**What to produce**:
Each record must reappear in the answer exactly as it is written.

**Stored items**:
-- Opening Marker --
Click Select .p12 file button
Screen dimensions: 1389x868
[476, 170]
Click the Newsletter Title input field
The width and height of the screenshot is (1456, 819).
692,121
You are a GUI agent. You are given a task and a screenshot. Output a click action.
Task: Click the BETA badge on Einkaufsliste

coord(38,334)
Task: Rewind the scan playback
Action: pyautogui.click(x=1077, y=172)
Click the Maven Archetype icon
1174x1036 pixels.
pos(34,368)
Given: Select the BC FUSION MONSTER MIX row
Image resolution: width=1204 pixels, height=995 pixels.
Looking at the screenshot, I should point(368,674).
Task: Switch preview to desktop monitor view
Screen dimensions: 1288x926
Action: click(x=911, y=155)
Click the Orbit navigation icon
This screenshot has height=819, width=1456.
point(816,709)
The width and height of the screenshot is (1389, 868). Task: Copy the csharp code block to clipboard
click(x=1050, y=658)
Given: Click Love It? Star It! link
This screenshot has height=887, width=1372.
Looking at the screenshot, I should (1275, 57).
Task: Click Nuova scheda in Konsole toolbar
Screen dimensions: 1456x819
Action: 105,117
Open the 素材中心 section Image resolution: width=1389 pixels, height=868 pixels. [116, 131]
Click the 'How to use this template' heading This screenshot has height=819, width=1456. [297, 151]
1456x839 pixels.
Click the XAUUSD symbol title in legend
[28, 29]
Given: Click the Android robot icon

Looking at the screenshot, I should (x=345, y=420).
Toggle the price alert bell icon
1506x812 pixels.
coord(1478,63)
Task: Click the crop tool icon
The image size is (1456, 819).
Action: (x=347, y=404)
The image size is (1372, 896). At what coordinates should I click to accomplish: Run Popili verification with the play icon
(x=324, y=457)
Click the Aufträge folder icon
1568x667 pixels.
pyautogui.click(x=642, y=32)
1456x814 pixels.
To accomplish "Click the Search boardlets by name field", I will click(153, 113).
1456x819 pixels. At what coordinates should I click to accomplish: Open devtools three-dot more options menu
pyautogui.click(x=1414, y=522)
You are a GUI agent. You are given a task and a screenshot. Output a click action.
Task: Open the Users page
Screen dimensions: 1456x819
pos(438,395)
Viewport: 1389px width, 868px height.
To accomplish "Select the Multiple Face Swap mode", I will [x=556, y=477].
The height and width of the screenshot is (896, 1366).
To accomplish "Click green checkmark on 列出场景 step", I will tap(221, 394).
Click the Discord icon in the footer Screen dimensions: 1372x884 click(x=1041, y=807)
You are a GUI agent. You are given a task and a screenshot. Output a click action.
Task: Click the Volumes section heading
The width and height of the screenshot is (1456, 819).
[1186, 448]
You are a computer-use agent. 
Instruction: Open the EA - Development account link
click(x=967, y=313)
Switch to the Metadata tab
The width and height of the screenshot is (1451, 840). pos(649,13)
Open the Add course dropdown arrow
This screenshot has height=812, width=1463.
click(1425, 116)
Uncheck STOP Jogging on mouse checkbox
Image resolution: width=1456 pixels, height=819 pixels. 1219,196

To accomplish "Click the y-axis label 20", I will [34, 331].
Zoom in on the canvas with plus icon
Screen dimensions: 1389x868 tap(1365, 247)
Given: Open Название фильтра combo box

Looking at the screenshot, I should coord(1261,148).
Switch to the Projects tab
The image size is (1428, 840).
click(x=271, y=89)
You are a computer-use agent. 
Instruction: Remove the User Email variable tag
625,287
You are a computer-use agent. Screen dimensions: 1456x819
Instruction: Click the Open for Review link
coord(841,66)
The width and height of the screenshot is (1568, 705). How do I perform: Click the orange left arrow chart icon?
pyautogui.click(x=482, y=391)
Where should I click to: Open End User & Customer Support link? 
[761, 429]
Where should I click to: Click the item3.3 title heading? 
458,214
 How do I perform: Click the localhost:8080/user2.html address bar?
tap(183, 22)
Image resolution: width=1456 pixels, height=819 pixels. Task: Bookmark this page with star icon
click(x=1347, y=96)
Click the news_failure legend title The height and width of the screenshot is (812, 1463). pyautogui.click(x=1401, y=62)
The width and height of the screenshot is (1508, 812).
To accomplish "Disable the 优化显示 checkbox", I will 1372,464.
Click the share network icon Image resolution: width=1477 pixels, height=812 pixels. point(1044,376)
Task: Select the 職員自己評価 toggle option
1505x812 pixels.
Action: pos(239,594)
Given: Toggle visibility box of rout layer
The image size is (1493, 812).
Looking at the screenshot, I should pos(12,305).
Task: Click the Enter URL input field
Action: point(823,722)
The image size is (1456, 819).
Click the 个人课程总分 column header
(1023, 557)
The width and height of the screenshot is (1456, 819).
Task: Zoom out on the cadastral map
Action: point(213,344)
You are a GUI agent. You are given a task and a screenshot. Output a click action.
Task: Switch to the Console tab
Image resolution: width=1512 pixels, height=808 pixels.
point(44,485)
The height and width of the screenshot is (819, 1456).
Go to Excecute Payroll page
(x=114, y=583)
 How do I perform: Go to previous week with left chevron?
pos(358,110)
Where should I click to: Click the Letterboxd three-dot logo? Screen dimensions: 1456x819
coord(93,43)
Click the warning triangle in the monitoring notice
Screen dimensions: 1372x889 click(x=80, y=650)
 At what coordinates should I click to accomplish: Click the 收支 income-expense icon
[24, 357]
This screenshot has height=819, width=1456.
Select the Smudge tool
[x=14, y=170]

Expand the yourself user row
-- Closing Marker --
**Written solution**:
Click Select .p12 file button
Screen dimensions: 1389x868
[476, 170]
Click the Newsletter Title input field
The width and height of the screenshot is (1456, 819).
692,121
You are a GUI agent. You are given a task and a screenshot. Output a click action.
Task: Click the BETA badge on Einkaufsliste

coord(38,334)
Task: Rewind the scan playback
Action: pyautogui.click(x=1077, y=172)
Click the Maven Archetype icon
1174x1036 pixels.
pos(34,368)
Given: Select the BC FUSION MONSTER MIX row
Image resolution: width=1204 pixels, height=995 pixels.
Looking at the screenshot, I should point(368,674).
Task: Switch preview to desktop monitor view
Screen dimensions: 1288x926
Action: click(x=911, y=155)
Click the Orbit navigation icon
This screenshot has height=819, width=1456.
point(816,709)
The width and height of the screenshot is (1389, 868). Task: Copy the csharp code block to clipboard
click(x=1050, y=658)
Given: Click Love It? Star It! link
This screenshot has height=887, width=1372.
Looking at the screenshot, I should (1275, 57).
Task: Click Nuova scheda in Konsole toolbar
Screen dimensions: 1456x819
Action: 105,117
Open the 素材中心 section Image resolution: width=1389 pixels, height=868 pixels. [116, 131]
Click the 'How to use this template' heading This screenshot has height=819, width=1456. [297, 151]
1456x839 pixels.
Click the XAUUSD symbol title in legend
[28, 29]
Given: Click the Android robot icon

Looking at the screenshot, I should (x=345, y=420).
Toggle the price alert bell icon
1506x812 pixels.
coord(1478,63)
Task: Click the crop tool icon
The image size is (1456, 819).
Action: (x=347, y=404)
The image size is (1372, 896). At what coordinates should I click to accomplish: Run Popili verification with the play icon
(x=324, y=457)
Click the Aufträge folder icon
1568x667 pixels.
pyautogui.click(x=642, y=32)
1456x814 pixels.
To accomplish "Click the Search boardlets by name field", I will click(153, 113).
1456x819 pixels. At what coordinates should I click to accomplish: Open devtools three-dot more options menu
pyautogui.click(x=1414, y=522)
You are a GUI agent. You are given a task and a screenshot. Output a click action.
Task: Open the Users page
Screen dimensions: 1456x819
pos(438,395)
Viewport: 1389px width, 868px height.
To accomplish "Select the Multiple Face Swap mode", I will [x=556, y=477].
The height and width of the screenshot is (896, 1366).
To accomplish "Click green checkmark on 列出场景 step", I will tap(221, 394).
Click the Discord icon in the footer Screen dimensions: 1372x884 click(x=1041, y=807)
You are a GUI agent. You are given a task and a screenshot. Output a click action.
Task: Click the Volumes section heading
The width and height of the screenshot is (1456, 819).
[1186, 448]
You are a computer-use agent. 
Instruction: Open the EA - Development account link
click(x=967, y=313)
Switch to the Metadata tab
The width and height of the screenshot is (1451, 840). pos(649,13)
Open the Add course dropdown arrow
This screenshot has height=812, width=1463.
click(1425, 116)
Uncheck STOP Jogging on mouse checkbox
Image resolution: width=1456 pixels, height=819 pixels. 1219,196

To accomplish "Click the y-axis label 20", I will [34, 331].
Zoom in on the canvas with plus icon
Screen dimensions: 1389x868 tap(1365, 247)
Given: Open Название фильтра combo box

Looking at the screenshot, I should coord(1261,148).
Switch to the Projects tab
The image size is (1428, 840).
click(x=271, y=89)
You are a computer-use agent. 
Instruction: Remove the User Email variable tag
625,287
You are a computer-use agent. Screen dimensions: 1456x819
Instruction: Click the Open for Review link
coord(841,66)
The width and height of the screenshot is (1568, 705). How do I perform: Click the orange left arrow chart icon?
pyautogui.click(x=482, y=391)
Where should I click to: Open End User & Customer Support link? 
[761, 429]
Where should I click to: Click the item3.3 title heading? 
458,214
 How do I perform: Click the localhost:8080/user2.html address bar?
tap(183, 22)
Image resolution: width=1456 pixels, height=819 pixels. Task: Bookmark this page with star icon
click(x=1347, y=96)
Click the news_failure legend title The height and width of the screenshot is (812, 1463). pyautogui.click(x=1401, y=62)
The width and height of the screenshot is (1508, 812).
To accomplish "Disable the 优化显示 checkbox", I will 1372,464.
Click the share network icon Image resolution: width=1477 pixels, height=812 pixels. point(1044,376)
Task: Select the 職員自己評価 toggle option
1505x812 pixels.
Action: pos(239,594)
Given: Toggle visibility box of rout layer
The image size is (1493, 812).
Looking at the screenshot, I should pos(12,305).
Task: Click the Enter URL input field
Action: point(823,722)
The image size is (1456, 819).
Click the 个人课程总分 column header
(1023, 557)
The width and height of the screenshot is (1456, 819).
Task: Zoom out on the cadastral map
Action: point(213,344)
You are a GUI agent. You are given a task and a screenshot. Output a click action.
Task: Switch to the Console tab
Image resolution: width=1512 pixels, height=808 pixels.
point(44,485)
The height and width of the screenshot is (819, 1456).
Go to Excecute Payroll page
(x=114, y=583)
 How do I perform: Go to previous week with left chevron?
pos(358,110)
Where should I click to: Click the Letterboxd three-dot logo? Screen dimensions: 1456x819
coord(93,43)
Click the warning triangle in the monitoring notice
Screen dimensions: 1372x889 click(x=80, y=650)
 At what coordinates should I click to accomplish: Click the 收支 income-expense icon
[24, 357]
This screenshot has height=819, width=1456.
Select the Smudge tool
[x=14, y=170]

Expand the yourself user row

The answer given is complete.